Para quienes ignoran quién es Kliksberg: doctor en Ciencias Económicas y Administrativas; director de la Iniciativa Interamericana de Capital Social, Ética y Desarrollo del BID; asesor de más de 30 países en desarrollo, alta gerencia, y lucha contra la pobreza; asesor del BID, ONU, Unesco, Unicef, OIT, OPS; director del Proyecto Regional de la ONU para América Latina de gestión social, y coordinador del Instituto Interamericano de Desarrollo Social del BID. Podría seguir, pero creo que es suficiente.

En la entrevista que pude hacerle, el experto se lamentó de que por décadas la izquierda y los autodenominados sectores progresistas le huyeran al término familia como al demonio.

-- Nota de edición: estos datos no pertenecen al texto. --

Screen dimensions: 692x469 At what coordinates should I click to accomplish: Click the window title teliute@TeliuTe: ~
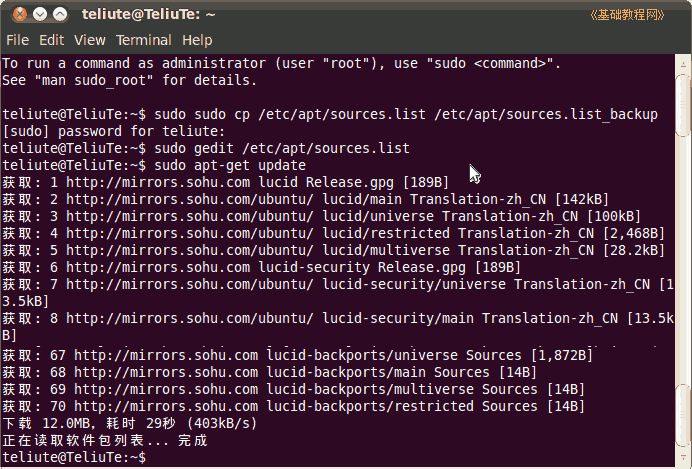click(x=148, y=14)
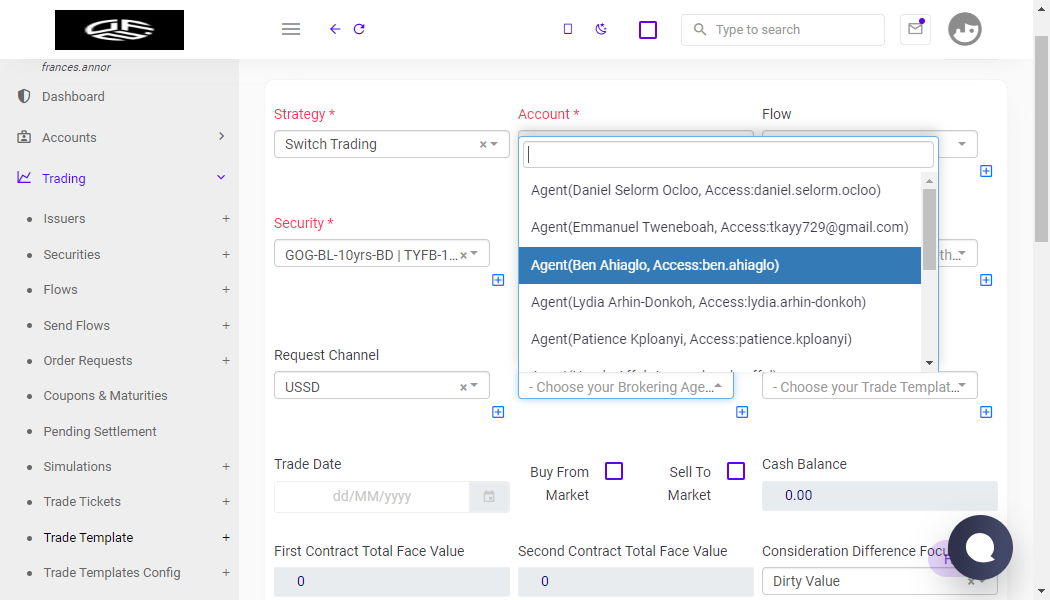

Sí, estos que ahora cargan su índice contra el Opus Dei y todo lo que para ellos es conservador, dejaron el tema de la familia, a juicio de Kliksberg, en manos de organizaciones religiosas y grupos de ultraderecha (Tradición, Familia y Propiedad, por ejemplo).

Y ahora que en todo el mundo los expertos en seguridad pública coinciden en que trabajar sobre la familia es mejor que poner policías y que comprar armas, quienes le huyeron y se avergonzaban del concepto familia (algunos abandonaron directamente a su propia familia porque la revolución estaba primero), llegan al tema de atrás, tarde y mal. Y como no tienen argumentos teóricos y en algunos casos ignoran hasta qué está pasando en el terreno donde las familias se están desmembrando a pedazos, su mejor aporte es la descalificación.

En uno de los tantos trabajos sobre la familia elaborados por Kliksberg, y como para que le rechinen los dientes a estos progresistas de la nueva y la vieja ola, el experto sostiene que los niños nacidos de situaciones extramatrimoniales "tienen una tasa de mortalidad infantil mucho mayor", que los niños que no viven con sus dos padres "tienen mayores daños en diferentes aspectos del desarrollo psicomotor" y que el 70% de los jóvenes en conflicto con la ley proviene de familias con padre ausente.

Que la familia tradicional hace tiempo que mutó es un hecho; que lo que parió esa mutación sea mejor es al menos discutible. Ojalá lo entiendan los repetidores de consignas.

Kliksberg no niega la patente realidad de nuevas formas de familias, pero eso no lo lleva a celebrarlo y considera que "está surgiendo un perfil de familia desarticulada en aspectos importantes, inestable, significativamente debilitada. Ese tipo de familia difícilmente puede cumplir las funciones potenciales de la unidad familiar (...). Ello hace que el reducto último con que cuenta la sociedad para hacer frente a las crisis sociales carezca por su debilidad de la posibilidad de jugar el rol que podría desempeñar".

No lo dice ningún recitador de Biblias sino un académico que recorrió el mundo y fue elogiado tanto por el expresidente brasileño Lula da Silva como por el escritor argentino Ernesto Sabato y es una referencia de todas las organizaciones que luchan contra la pobreza en América.

Hay que estudiar un poco, y sobre todo aquellos que por años se avergonzaron de incluir a la familia en sus discursos. Hay que formarse un poco, sobre todo quienes diciéndose progresistas siguen sosteniendo posiciones que han quedado caducas, incluso para el discurso conservador. Y antes de señalar una idea porque detrás está el Opus Dei, la masonería o los rosacruces, deberían darse un baño (creo que una ducha alcanza) de humildad, sobre todos quienes se creen cool defendiendo los nuevos modelos de familia y creyendo, de puro ignorantes, que son buenos per se.

Con un poco de esfuerzo, se puede ser cool pero no ignorante. Claro, también se puede ser cool e ignorante. Y no sé si será por esto de la diversidad, pero me parece que esta última mixtura se viene imponiendo.


Aclaración: Una versión anterior de esta nota atribuía a Ernesto Sabato haber obtenido un premio Nobel, lo cual es incorrecto.